:: PROBLEMS ::
**1)** For the article on Facebook's News Feed change, decide whether each statement below agrees with it. Give yes or no for each, followed by the words from the article that settle it. (a) Adam Mosseri made the announcement about the change. (b) The new change is the same as an earlier News Feed update. (c) Charlie Warzel was writing for BuzzFeed.
**2)** Pick up the article on Facebook's News Feed change at its last sentence and keep writing it.

:: EXCERPTED TEXT ::
>> START

Adam Mosseri, Facebook’s Vice President of Product Management, announced yesterday an upcoming change to the News Feed ranking algorithm on the service.
Soon, your News Feed will prioritize content from friends over news stories from publishers to address missing important updates from friends because content from professional publishers would get preferential treatment.
Charlie Warzel, writing for BuzzFeed, says that the latest move could indicate that Facebook is worried about professional publishers crowding out the normal people you care about.
Facebook notes that the latest tweak to the News Feed algorithm shouldn’t be confused with an earlier update that tried to ensure that stories posted directly by the friends you care about are higher up in News Feed so that you’re less likely to miss them.
If it’s from your friends, it should be in your News Feed. And with yesterday’s announcement, now it is because posts from your friends will be soon surfaced toward the top of your News Feed. The refreshed algorithm has some smarts, too.

>> END

:: Data records ::

>> START

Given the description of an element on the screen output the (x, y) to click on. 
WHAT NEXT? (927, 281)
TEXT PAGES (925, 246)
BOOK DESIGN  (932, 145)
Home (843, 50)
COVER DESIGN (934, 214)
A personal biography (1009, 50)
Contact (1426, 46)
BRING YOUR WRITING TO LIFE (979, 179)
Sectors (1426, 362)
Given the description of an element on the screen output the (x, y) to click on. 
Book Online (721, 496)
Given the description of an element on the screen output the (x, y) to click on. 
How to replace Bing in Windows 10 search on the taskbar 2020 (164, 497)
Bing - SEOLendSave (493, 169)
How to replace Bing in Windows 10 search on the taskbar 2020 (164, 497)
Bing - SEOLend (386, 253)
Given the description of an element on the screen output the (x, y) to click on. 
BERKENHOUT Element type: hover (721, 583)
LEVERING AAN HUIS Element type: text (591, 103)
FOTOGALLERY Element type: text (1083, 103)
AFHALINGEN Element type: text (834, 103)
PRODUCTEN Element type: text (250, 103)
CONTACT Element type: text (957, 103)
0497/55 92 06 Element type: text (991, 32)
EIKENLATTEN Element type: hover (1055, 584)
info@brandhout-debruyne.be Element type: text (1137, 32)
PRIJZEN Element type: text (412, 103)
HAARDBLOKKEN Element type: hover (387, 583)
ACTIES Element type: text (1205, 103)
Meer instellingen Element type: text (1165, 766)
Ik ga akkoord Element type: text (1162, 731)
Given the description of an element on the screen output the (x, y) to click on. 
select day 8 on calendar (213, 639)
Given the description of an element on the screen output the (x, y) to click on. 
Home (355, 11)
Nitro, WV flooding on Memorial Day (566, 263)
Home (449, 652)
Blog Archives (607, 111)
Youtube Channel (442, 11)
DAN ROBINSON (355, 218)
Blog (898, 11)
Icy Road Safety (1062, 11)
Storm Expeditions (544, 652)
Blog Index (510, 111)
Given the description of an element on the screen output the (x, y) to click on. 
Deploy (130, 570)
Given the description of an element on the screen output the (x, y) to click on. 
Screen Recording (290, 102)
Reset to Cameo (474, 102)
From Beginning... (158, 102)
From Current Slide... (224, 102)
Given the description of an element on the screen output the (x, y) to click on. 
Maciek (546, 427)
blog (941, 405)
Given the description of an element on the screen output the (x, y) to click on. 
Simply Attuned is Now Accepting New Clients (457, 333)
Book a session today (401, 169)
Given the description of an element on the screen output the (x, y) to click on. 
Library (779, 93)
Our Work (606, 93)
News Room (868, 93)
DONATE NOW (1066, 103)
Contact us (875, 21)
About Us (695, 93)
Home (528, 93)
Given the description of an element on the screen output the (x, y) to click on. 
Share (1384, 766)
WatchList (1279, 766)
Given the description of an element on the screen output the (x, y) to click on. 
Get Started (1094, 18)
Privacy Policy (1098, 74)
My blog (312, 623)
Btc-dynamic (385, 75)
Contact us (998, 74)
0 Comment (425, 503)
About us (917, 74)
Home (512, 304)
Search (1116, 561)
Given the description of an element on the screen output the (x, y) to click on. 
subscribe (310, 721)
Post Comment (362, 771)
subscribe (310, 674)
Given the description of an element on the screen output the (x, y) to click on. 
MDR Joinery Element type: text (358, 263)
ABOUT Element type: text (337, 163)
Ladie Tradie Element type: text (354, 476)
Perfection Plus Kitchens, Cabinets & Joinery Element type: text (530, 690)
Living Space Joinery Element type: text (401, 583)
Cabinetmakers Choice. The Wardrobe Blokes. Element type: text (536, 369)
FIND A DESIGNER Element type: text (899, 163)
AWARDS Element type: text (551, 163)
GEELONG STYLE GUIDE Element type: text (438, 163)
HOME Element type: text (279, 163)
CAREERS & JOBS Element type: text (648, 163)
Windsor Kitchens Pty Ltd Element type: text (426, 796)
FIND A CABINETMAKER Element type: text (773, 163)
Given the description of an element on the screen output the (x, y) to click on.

>> END

:: TASK-BY-TASK OUTPUTS ::
**1)**
(a) Yes: "Adam Mosseri, Facebook’s Vice President of Product Management, announced yesterday an upcoming change to the News Feed ranking algorithm"
(b) No: "the latest tweak to the News Feed algorithm shouldn’t be confused with an earlier update"
(c) Yes: "Charlie Warzel, writing for BuzzFeed"

**2)**
If you tend to like photos from your girlfriend who you’re friends with on Facebook, for example, the updated algorithm will start putting her posts closer to the top of your News Feed.
The social networking firm anticipates that the update might cause reach and referral traffic to decline for some Pages. There has been some contention that Facebook basically has the power to decide what people read every day in their News Feed.
Unsurprisingly, the company disagrees.
“We don’t favor specific kinds of sources—or ideas,” reads the post.
“We are not in the business of picking which issues the world should read about,” said the company. “We are in the business of connecting people and ideas—and matching people with the stories they find most meaningful.”
Daring Fireball’s John Gruber opines that news organizations are now going to have to pay more for worse placement in users’ News Feeds as Facebook will now prioritize content from friends.
“You can call this unsettling if you want,” he added. “I’d call it unsurprising.”
And when it comes to the endless News Feed algorithm iterations, Facebook views its work as “only one percent finished” so expect them to continue soliciting feedback regarding what has become arguably the most controversial feature of Facebook.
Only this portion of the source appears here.